Intestinal failure (IF) in infants and children is a devastating condition that can be broadly defined as the inability of the intestinal tract to sustain life without supplemental parenteral nutrition (PN). Following injury or resection, the intestinal tract must adapt sufficiently to achieve independence from PN, or the patient is at risk for nutritional deficiencies, end-stage liver disease, vascular thrombosis, sepsis, and death. These complications are particularly prevalent in the pediatric population. The current medical literature is insufficient to determine factors that predict outcome in patients with IF as too few patients are seen at any one center in a short enough time that medical, nutritional, surgical, and transplant options are similar. Currently accepted therapies are based on anecdotal experience and reports of small uncontrolled studies, thus creating a sizeable knowledge gap in our understanding of optimal treatment strategies. A major obstacle to understanding outcomes is that there are no comprehensive, multi-center studies, nor large prospective studies in the field of pediatric IF. We propose to establish a consortium comprised of pediatric centers with a recognized interest in IF.

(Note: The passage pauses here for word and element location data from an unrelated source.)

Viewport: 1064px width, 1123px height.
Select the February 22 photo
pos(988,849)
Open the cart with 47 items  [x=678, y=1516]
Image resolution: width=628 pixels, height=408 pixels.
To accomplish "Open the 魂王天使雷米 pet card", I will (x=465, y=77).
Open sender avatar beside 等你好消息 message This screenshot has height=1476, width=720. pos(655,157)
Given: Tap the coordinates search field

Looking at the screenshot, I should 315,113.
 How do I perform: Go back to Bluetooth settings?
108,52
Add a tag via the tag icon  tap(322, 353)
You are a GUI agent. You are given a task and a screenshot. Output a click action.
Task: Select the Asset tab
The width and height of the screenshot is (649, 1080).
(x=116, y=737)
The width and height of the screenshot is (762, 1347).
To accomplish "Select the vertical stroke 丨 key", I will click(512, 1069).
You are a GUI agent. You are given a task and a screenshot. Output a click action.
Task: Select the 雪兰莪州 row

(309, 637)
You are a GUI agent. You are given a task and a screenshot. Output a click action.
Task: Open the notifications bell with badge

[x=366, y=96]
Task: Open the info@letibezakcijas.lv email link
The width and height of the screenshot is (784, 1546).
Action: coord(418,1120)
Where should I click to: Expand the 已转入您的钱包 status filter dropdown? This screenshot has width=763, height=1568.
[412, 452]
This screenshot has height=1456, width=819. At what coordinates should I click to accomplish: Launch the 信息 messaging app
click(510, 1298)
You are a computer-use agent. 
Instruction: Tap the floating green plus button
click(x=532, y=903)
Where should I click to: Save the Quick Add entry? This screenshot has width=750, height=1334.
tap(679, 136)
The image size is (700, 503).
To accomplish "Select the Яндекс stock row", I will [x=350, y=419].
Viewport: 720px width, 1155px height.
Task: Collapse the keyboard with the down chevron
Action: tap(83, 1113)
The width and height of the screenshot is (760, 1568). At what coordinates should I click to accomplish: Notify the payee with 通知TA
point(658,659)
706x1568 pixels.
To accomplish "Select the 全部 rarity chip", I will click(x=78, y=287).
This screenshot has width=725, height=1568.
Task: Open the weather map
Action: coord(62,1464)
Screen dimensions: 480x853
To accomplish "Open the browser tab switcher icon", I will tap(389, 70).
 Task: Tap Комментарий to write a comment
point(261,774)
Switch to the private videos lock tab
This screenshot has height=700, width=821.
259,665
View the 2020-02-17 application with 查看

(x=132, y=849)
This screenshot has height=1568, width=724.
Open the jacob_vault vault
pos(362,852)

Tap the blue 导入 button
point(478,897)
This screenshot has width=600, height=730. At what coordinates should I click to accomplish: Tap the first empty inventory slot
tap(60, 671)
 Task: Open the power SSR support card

Specific Aim #1 is to investigate the feasibility and plan a prospective, multi-center consortium that will collect, maintain, analyze, and report clinical, nutritional, surgical, epidemiological, and outcome data in children with IF, including information derived from serum, urine, tissue, and DNA specimens. The clinical data compiled by the to-be-established prospective registry will be used to develop a model to predict three critical outcomes in IF patients that include independence from PN, development of cholestasis, and death. We will propose to collect and store biological samples to be used by clinical and basic scientists, within and outside our consortium, to enhance our understanding of the physiological mechanisms that underlie pathophysiological conditions associated with IF such as intestinal adaptation, PN related cholestasis, nutritional deficiencies, and mucosal immunity. In conjunction with the prospective registry, we will propose to identify, conduct, and complete appropriately powered randomized, controlled treatment trials that will form the foundation of an evidence-based practice model in the care of these children with complicated clinical conditions. To ensure our ability to create a productive collaboration, we propose Specific Aim #2 which is to perform a multi-center, retrospective review of a contemporary cohort of infants and children with IF to determine the feasibility that such a study will be able to identify demographic, clinical, and nutritional risk factors that will predict the following critical outcomes: (1) need for long-term PN (>360 days), (2) discontinuation of PN, (3) development of cholestasis, (4) need for intestinal transplant, and (5) death. We will use the data collected and the experiences gained from the retrospective study to determine the feasibility of our consortium to conduct a multi-centered, prospective study of children with IF and to conduct randomized, controlled therapeutic trials. If successful, these data will be utilized for a future RO1 application.
Intestinal failure (IF) in infants and children is a devastating condition that is defined as the inability of the intestinal tract to sustain life without supplemental nutrition that must be infused into a large vein, usually one located in the chest. Children with IF are at risk for developing nutritional deficiencies, cirrhosis, blood clots, blood infections, and death;yet the current medical literature is not sufficient to identify factors that that will allow doctors to predict whether the child will recover or need an intestinal transplant. To address the important problems related to children with IF, we propose to (1) establish an effective, collaborative relationship with a number of pediatric centers around the country who are recognized for their ability to care for these medically complicated children and (2) to look back over the last seven years to identify factors that will identify those children who are not likely to be removed from supplemental nutrition, who will likely require an intestinal transplant, or who is likely to die.